Goal of the exercise
Line for line, return the data exactly, omitting all pictures.

──────── Entries shown ────────

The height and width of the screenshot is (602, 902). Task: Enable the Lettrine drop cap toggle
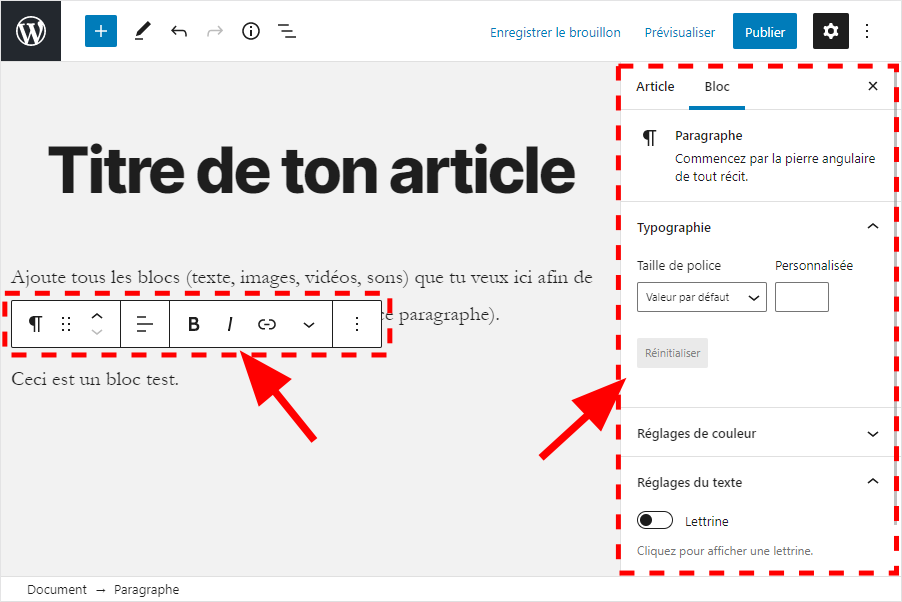[x=655, y=521]
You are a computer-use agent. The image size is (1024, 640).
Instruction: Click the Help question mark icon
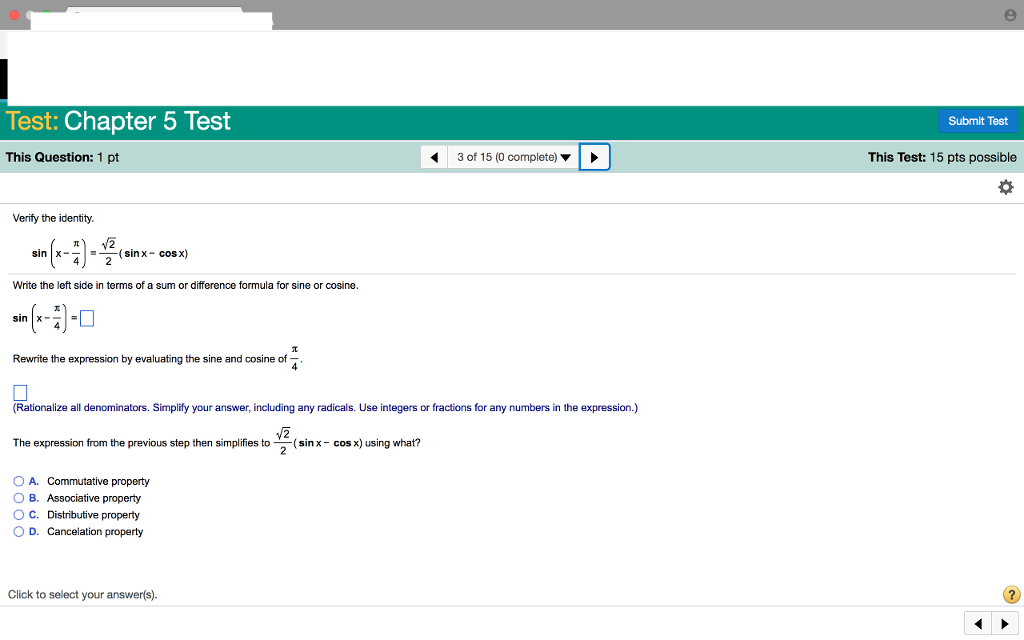[1011, 594]
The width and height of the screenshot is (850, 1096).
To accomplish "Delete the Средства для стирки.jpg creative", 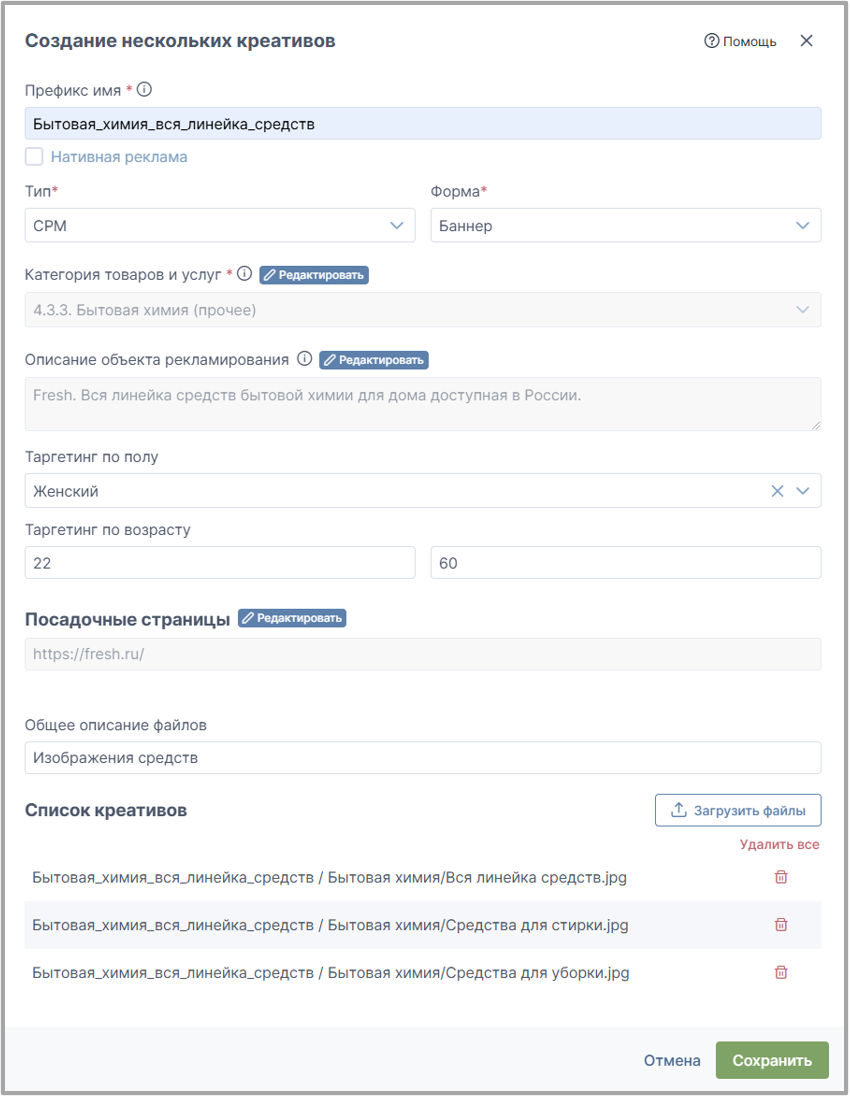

────────

Answer for this exercise
The height and width of the screenshot is (602, 902). Task: Enable the Lettrine drop cap toggle
[x=655, y=521]
You are a computer-use agent. The image size is (1024, 640).
Instruction: Click the Help question mark icon
[1011, 594]
The width and height of the screenshot is (850, 1096).
To accomplish "Delete the Средства для стирки.jpg creative", 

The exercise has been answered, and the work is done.